Crucially, Italy and Spain’s 10 year yields have come down to the 5%-5.5% range, far below the levels that journalists and analysts gleefully trumpeted as “unsustainable” last year.
A measure of level-headedness has begun to creep back into financial affairs.
That was apparent at the talks in Brussels. Unlike some of the meetings last year, the negotiations led to a list of agreed results, which could be enumerated in bullet points, rather than to a grand statement short on detail.
Importantly, most sides in the talks gave ground – except perhaps for the implacable creditor countries like Germany and the Netherlands.

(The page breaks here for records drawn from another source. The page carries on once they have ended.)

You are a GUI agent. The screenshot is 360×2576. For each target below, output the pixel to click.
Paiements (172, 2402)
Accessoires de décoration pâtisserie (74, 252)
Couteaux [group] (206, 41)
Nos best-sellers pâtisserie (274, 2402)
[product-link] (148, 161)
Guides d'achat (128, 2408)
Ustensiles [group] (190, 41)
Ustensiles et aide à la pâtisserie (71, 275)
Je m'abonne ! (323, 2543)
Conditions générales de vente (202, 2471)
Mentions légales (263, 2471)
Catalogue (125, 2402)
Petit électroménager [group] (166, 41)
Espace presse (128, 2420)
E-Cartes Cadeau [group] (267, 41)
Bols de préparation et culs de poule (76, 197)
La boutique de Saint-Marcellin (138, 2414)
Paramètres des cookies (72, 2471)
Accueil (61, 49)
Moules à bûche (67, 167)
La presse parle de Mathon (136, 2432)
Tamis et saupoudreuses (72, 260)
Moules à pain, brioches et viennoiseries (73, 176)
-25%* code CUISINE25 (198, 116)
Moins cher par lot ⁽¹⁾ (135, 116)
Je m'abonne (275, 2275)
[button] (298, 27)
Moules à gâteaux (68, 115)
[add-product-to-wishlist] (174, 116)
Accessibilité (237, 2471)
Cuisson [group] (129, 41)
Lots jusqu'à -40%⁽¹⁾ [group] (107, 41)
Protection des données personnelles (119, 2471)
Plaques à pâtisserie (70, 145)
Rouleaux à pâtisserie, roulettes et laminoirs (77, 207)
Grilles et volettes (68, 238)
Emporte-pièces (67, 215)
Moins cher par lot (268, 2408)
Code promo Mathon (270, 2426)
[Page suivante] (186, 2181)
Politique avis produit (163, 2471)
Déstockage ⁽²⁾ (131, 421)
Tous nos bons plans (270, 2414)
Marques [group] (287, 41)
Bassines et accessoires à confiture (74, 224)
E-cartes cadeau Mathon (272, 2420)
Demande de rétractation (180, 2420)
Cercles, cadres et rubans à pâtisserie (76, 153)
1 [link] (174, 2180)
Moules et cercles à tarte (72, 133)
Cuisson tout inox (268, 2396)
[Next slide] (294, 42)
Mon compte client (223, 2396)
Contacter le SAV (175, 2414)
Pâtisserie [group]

Rather than drawing lines in the sand, most negotiating parties rubbed them out and moved closer together. Bond investors accepted deeper haircuts, Greece yet more conditions and cuts, official creditors lower interest, the European Central Bank and national central banks the sacrifice of profits on their Greek bonds.
A clear roadmap
There are many hurdles still to go before that March 20 debt repayment is made, and even after that Greece will have elections and have to implement painful reforms. But the roadmap is a lot clearer now — and it is far from the most doom-filled path that many commentators had declared was inevitable.
The low-key reaction to the Brussels deal in financial markets today is also encouraging. Stockmarkets and the euro rose a little, then fell a little, then recovered a bit.
This is far better than the roaring rallies that followed some of 2011’s summits, only to burn themselves out in days, to be followed by slumps.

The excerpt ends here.